Kazakhstan is currently working on the launch of its new Astana International Financial Center (AIFC), which should propel the country into the spotlight of the international financial community and, in particular, the Islamic finance industry.
The AIFC has been designed to grow to no less than the future financial hub for the Commonwealth of Independent States (CIS), West and Central Asia and to become one of the world’s 20 most advanced financial centres for both conventional and Islamic finance. It is part of Kazakhstan President Nursultan Nazarbayev‘s vision entitled “100 Concrete Steps for Realization of Five Institutional Reforms of the Head of the State (100 Steps)” which includes a sustainable transformation of the huge nation’s economy away from oil revenue as a response to global challenges and a strategic plan to lift Kazakhstan into the world’s 30 most developed nations by 2050.
The creation of the AIFC is step 70 in the programme. Its regulatory framework is modelled after the Dubai International Financial Center, one of the most successful financial free zones in the world. Likewise, the AIFC will offer bank and financial institutions a number of incentives, including investment subsidies, tax reliefs, free capital flows and legal independence. It will also open avenues for investors within the Eurasian Economic Union between Kazakhstan, Russia, Belarus, Kyrgyzstan and Armenia.
The AIFC is expected to contribute up to 1% of non-hydrocarbon GDP increase each year up to 2025 (which is equivalent to aggregated revenue of $13.4bn in the period). Plans are to attract more than $350bn in foreign investment and to issue a total value of $91bn in sovereign bonds, mostly sukuk.
Apart from strategic advantages for the diversification of Kazakhstan’s economy, the government places very high expectations in the AIFC in terms of nurturing Islamic finance growth in a country where 70% of the 17mn-population are Muslim, but where Islamic finance is still marginalised even 25 years after Kazakhstan ceased to be a Soviet Socialist Republic.
Although the concept of Islamic banking has been re-introduced in 2008, the sector remained idle and currently holds less than 1% of total banking assets in the country. The only full-fledged Islamic bank operating in Kazakhstan is Abu-Dhabi’s Al Hilal Bank, launched in 2010 in Astana, only to be joined by Zaman Bank, which is currently in the process of being converted from a conventional bank to a fully-fledged Islamic bank with the help of a loan from Saudi Arabia’s Islamic Corp for the Development of the Private Sector (ICD), the private sector arm of the Islamic Development Bank, and should be ready to be operational in 2017.

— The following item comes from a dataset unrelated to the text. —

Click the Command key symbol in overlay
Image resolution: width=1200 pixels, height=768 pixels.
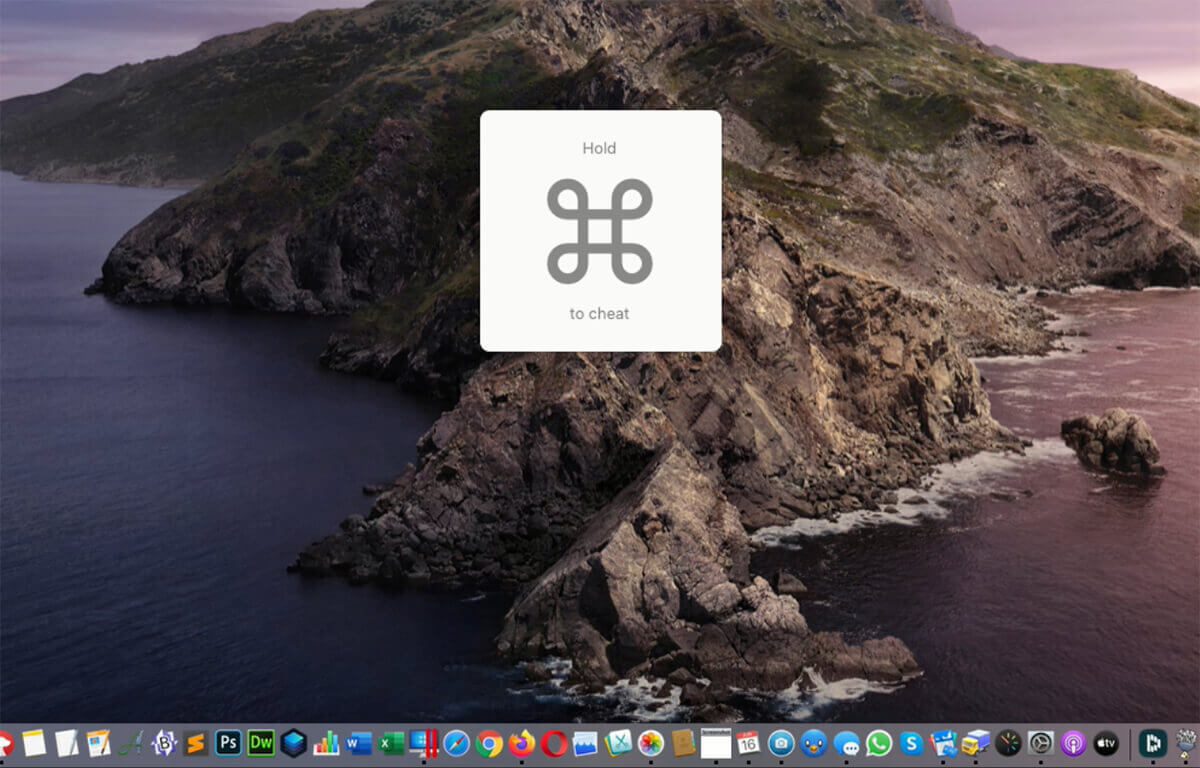(x=600, y=231)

The ICD this October also signed a memorandum of understanding with the AIFC to push forward the Islamic financial services industry in Kazakhstan, an agreement that includes assistance and know-how transfer in the fields of Islamic capital markets, asset management, financial technology, as well as human capital development and skills training.

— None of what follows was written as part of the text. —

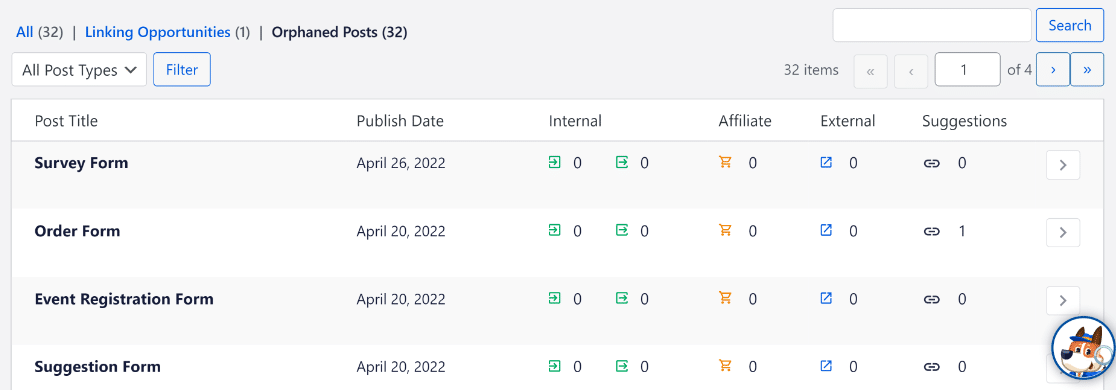Click Survey Form affiliate cart icon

Kazakhstan is also using Malaysia as a role model for the development of its Islamic finance sector in order to put the country on the global financial map. There are plans that AIFC will work with Kuala Lumpur’s stock exchange Bursa Malaysia to support the development of Islamic securities, namely sukuk, as well as an Islamic stock index and a commodities exchange in AIFC.
The Gulf Cooperation Council (GCC) countries, too, are seen as important partners that would contribute to the success of the AIFC, both as investors and cooperation partners, namely with the help of the ICD.
“The AIFC aims to become a regional hub for Islamic finance, creating favourable conditions for the operation and development of Islamic financial institutions,” says AIFC governor Kairat Kelimbetov, former Governor of the National Bank of Kazakhstan, adding that “this is based on the principals of international best practices. We consider the ICD as our strategic partner in GCC region.”
The launch of the AIFC is anticipated for 2018 after the country will have had hosted the Astana Expo 2017 in the capital from June 10 to September 10 next year.
The Astana International Financial Center will be built on the premises of the Astana Expo 2017. The AIFC is expected to contribute up to 1% of Kazakhstan’s non-hydrocarbon GDP increase each year up to 2025 (which is equivalent to aggregated revenue of $13.4bn in the period).